• _GIVEN RECORDS_:

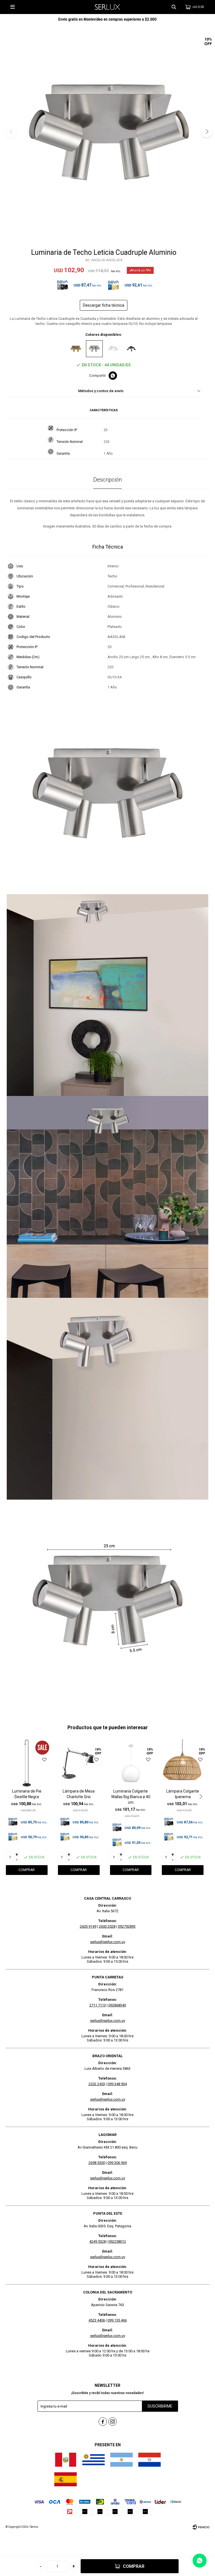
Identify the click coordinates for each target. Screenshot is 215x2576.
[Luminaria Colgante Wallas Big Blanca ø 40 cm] (131, 1763)
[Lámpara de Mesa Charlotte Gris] (79, 1763)
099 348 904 (117, 2084)
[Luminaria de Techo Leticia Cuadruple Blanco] (112, 348)
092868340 (117, 2005)
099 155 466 (117, 2320)
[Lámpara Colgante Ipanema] (183, 1763)
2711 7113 (97, 2005)
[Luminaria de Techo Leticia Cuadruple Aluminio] (94, 348)
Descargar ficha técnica (103, 305)
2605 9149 (88, 1926)
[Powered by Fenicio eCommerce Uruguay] (201, 2527)
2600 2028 (107, 1926)
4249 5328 (97, 2241)
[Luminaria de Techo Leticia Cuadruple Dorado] (75, 348)
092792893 (126, 1926)
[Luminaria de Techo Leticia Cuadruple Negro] (131, 348)
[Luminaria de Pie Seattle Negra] (27, 1763)
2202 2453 (96, 2084)
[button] (174, 7)
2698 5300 (96, 2163)
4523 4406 (96, 2320)
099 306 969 (117, 2163)
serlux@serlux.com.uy (107, 1942)
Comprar (133, 2566)
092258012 (117, 2241)
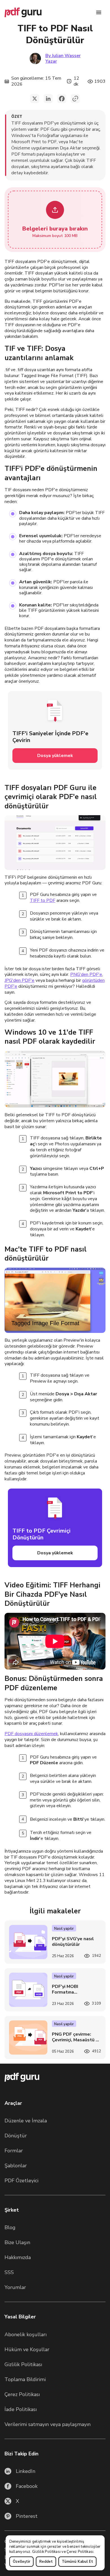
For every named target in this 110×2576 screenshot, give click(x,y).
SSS (9, 2272)
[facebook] (61, 98)
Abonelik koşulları (26, 2334)
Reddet (46, 2561)
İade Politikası (21, 2409)
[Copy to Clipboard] (75, 98)
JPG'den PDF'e (19, 980)
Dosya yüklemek (55, 755)
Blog (10, 2227)
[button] (55, 219)
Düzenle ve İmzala (26, 2120)
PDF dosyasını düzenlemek (31, 1734)
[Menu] (98, 12)
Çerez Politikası (80, 2551)
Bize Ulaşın (17, 2242)
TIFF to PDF (42, 900)
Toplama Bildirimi (25, 2379)
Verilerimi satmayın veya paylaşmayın (48, 2424)
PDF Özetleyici (21, 2180)
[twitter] (34, 98)
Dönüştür (16, 2135)
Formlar (14, 2150)
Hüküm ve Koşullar (27, 2349)
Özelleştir (21, 2561)
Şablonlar (16, 2165)
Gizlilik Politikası (46, 2551)
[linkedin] (48, 98)
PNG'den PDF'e (86, 974)
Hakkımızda (18, 2257)
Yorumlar (15, 2287)
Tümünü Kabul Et (77, 2561)
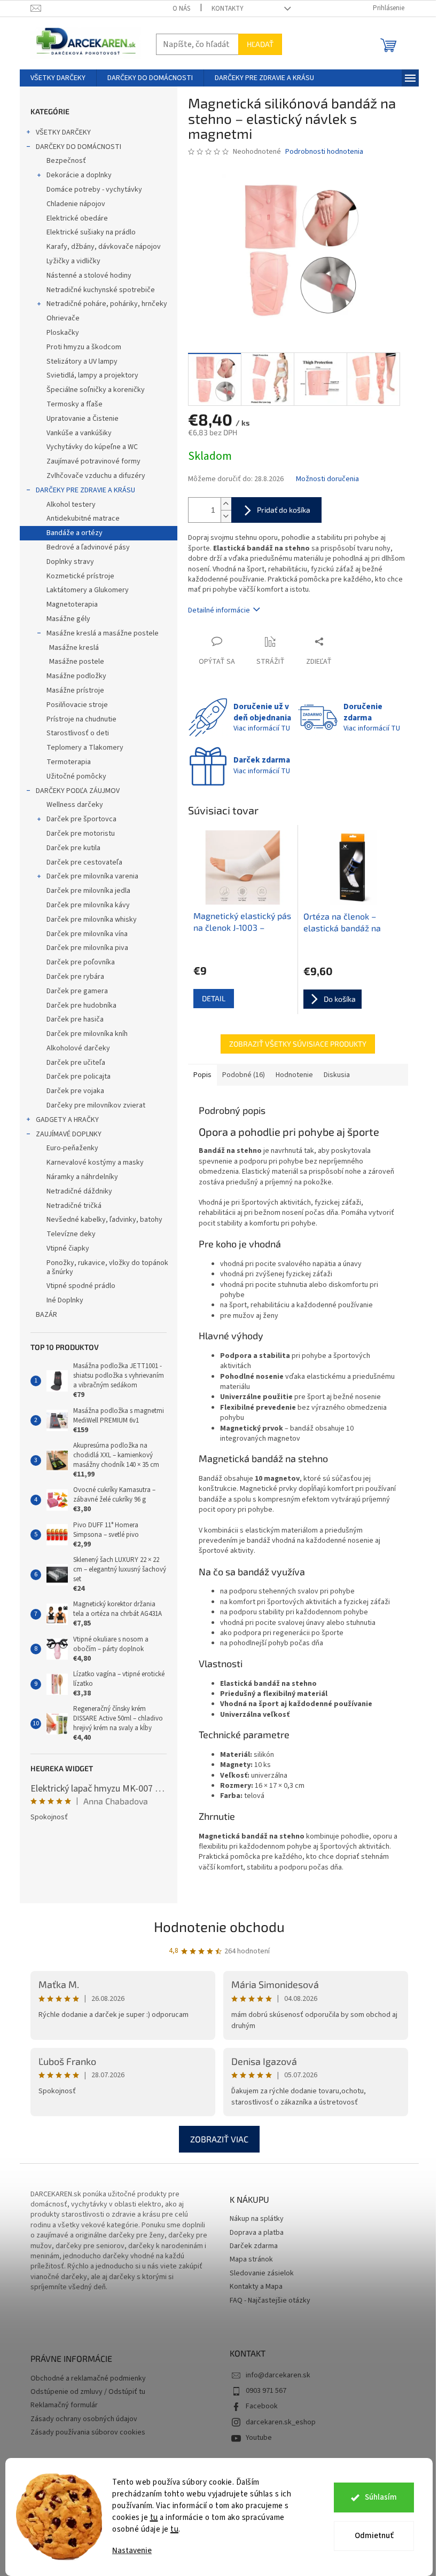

• _REQUIRED ACTION_: From the first line to the last, set down the records exactly, leaving out images.

• _EXERCISE RESPONSE_:
Identify the click coordinates for each target. Screenshot is 215x2576.
[Luminaria Colgante Wallas Big Blanca ø 40 cm] (131, 1763)
[Lámpara de Mesa Charlotte Gris] (79, 1763)
099 348 904 (117, 2084)
[Luminaria de Techo Leticia Cuadruple Blanco] (112, 348)
092868340 (117, 2005)
099 155 466 (117, 2320)
[Lámpara Colgante Ipanema] (183, 1763)
2711 7113 (97, 2005)
[Luminaria de Techo Leticia Cuadruple Aluminio] (94, 348)
Descargar ficha técnica (103, 305)
2605 9149 (88, 1926)
[Powered by Fenicio eCommerce Uruguay] (201, 2527)
2600 2028 (107, 1926)
4249 5328 (97, 2241)
[Luminaria de Techo Leticia Cuadruple Dorado] (75, 348)
092792893 (126, 1926)
[Luminaria de Techo Leticia Cuadruple Negro] (131, 348)
[Luminaria de Pie Seattle Negra] (27, 1763)
2202 2453 (96, 2084)
[button] (174, 7)
2698 5300 (96, 2163)
4523 4406 (96, 2320)
099 306 969 (117, 2163)
serlux@serlux.com.uy (107, 1942)
Comprar (133, 2566)
092258012 (117, 2241)
For every named target in this 110×2576 screenshot, give click(x,y).
SSS (9, 2272)
[facebook] (61, 98)
Abonelik koşulları (26, 2334)
Reddet (46, 2561)
İade Politikası (21, 2409)
[Copy to Clipboard] (75, 98)
JPG'den PDF'e (19, 980)
Dosya yüklemek (55, 755)
Blog (10, 2227)
[button] (55, 219)
Düzenle ve İmzala (26, 2120)
PDF dosyasını düzenlemek (31, 1734)
[Menu] (98, 12)
Çerez Politikası (80, 2551)
Bize Ulaşın (17, 2242)
TIFF to PDF (42, 900)
Toplama Bildirimi (25, 2379)
Verilerimi satmayın veya paylaşmayın (48, 2424)
PDF Özetleyici (21, 2180)
[twitter] (34, 98)
Dönüştür (16, 2135)
Formlar (14, 2150)
Hüküm ve Koşullar (27, 2349)
Özelleştir (21, 2561)
Şablonlar (16, 2165)
Gizlilik Politikası (46, 2551)
[linkedin] (48, 98)
PNG'den PDF'e (86, 974)
Hakkımızda (18, 2257)
Yorumlar (15, 2287)
Tümünü Kabul Et (77, 2561)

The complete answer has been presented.